Relationship between Titratable Acidity and pH during Lactic Acid Fermentation in Reconstituted Nonfat Milk

Summary Titratable acidity and pH measurements were made during lactic acid fermentation in reconstituted nonfat milk ranging from 9 to 20% solids. Measurements were made on the reconstituted products and also on the corresponding whey obtained therefrom. The results, which are presented in graphic form, show the relationship of the titratable acidity, pH, and solids concentration during fermentation down to pH 4.4. Before fermentation, an initial apparent acidity of 0.16% in nonfat milk containing 9% solids increased 0.02% acidity for each additional 1% increase in solids reconstituted, accompanied by a slight decrease in pH from 6.6 to 6.4. During lactic acid fermentation proportionately greater increases in titratable acidities of both the reconstituted products and whey were observed for each additional 1% solids increase. At pH 4.6 both the reconstituted solids and whey showed a 0.06% increase in titratable acidity for each 1% increase in the original solids concentration. Good quality cultured buttermilk was obtained, using reconstituted nonfat milk containing 11% solids and developing the titratable acidity to 0.90-0.95% at pH 4.5 to 4.4. Using the short-time method, satisfactory cottage cheese was obtained using nonfat milk containing 13% solids, cutting the curd at a clear whey titratable acidity of 0.62% at approximately pH 4.8, and permitting additional acid development to a final pH of 4.7 to 4.6.

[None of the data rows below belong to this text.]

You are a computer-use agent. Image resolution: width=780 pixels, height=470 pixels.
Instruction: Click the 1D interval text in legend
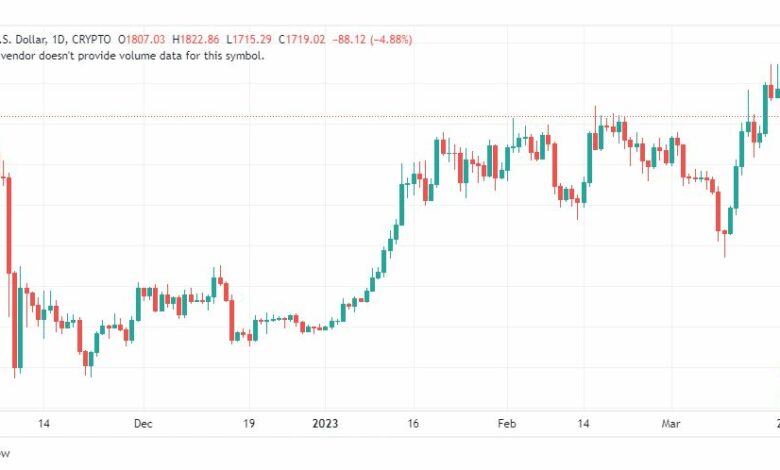tap(59, 39)
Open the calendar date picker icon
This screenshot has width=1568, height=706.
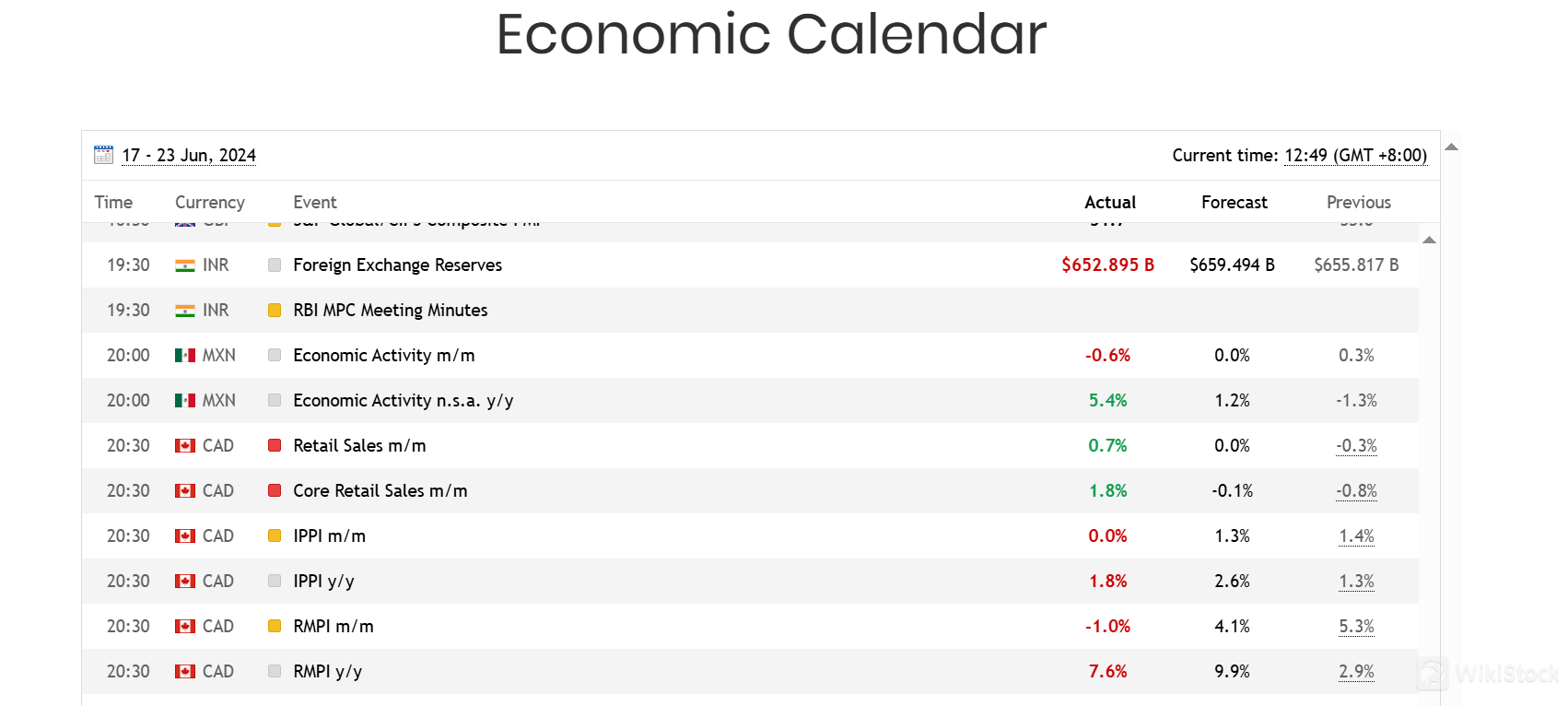103,154
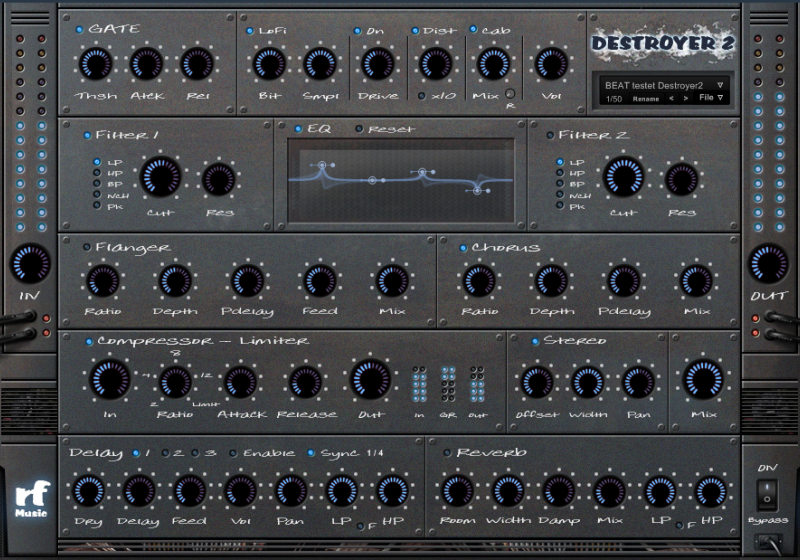Click the Drive knob
Screen dimensions: 800x560
pos(377,65)
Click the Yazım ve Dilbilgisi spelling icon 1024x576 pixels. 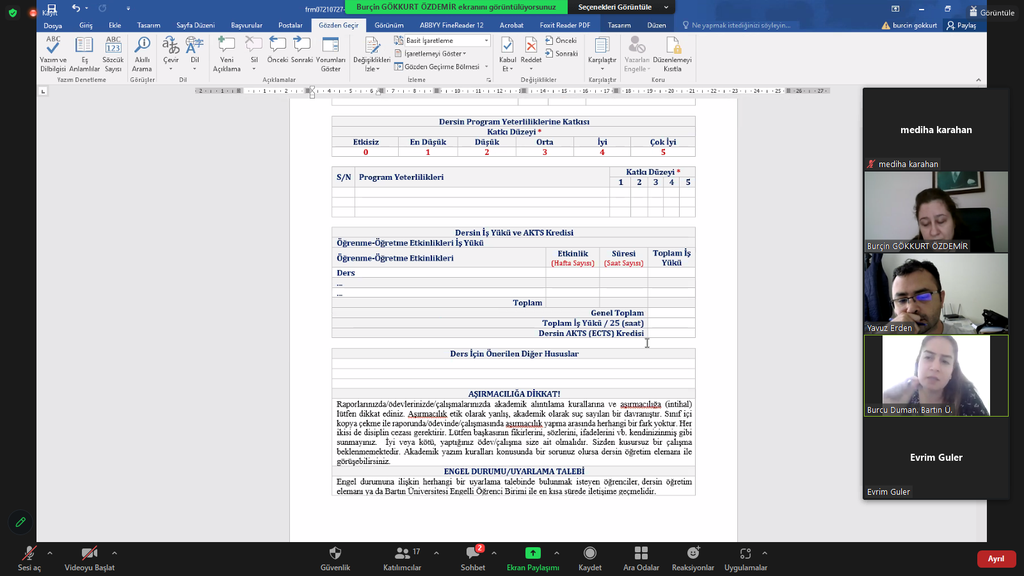pyautogui.click(x=53, y=54)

The Nutritional Requirements of Lactic Streptococci Isolated from Starter Cultures. II. A Stimulatory Factor Required for Rapid Growth of Some Strains in Reconstituted Nonfat Milk Solids

Summary Liver fraction L, trypsinized skimmilk, or peptonized milk, when added in a low concentration to reconstituted nonfat milk solids, produced greater stimulation in the growth of mixed starter cultures and individual strains of S. lactis and S. cremoris isolated from them than did any individual amino acid or vitamin. Liver fraction L produced marked stimulation in the initial growth rate of many so-called slow strains. Some of the faster strains were inhibited or showed only a slightly increased response when this factor was added to the milk. Results suggested that the material responsible for such increased initial growth rate might be a peptide or peptide-like in nature, and that an enzymatic digestion of milk may tend to release these substances from the milk proteins in a readily available form for the organisms comprising a starter culture. When some slow strains were supplemented with such hydrolytic substances, the rate of growth approached that of faster strains.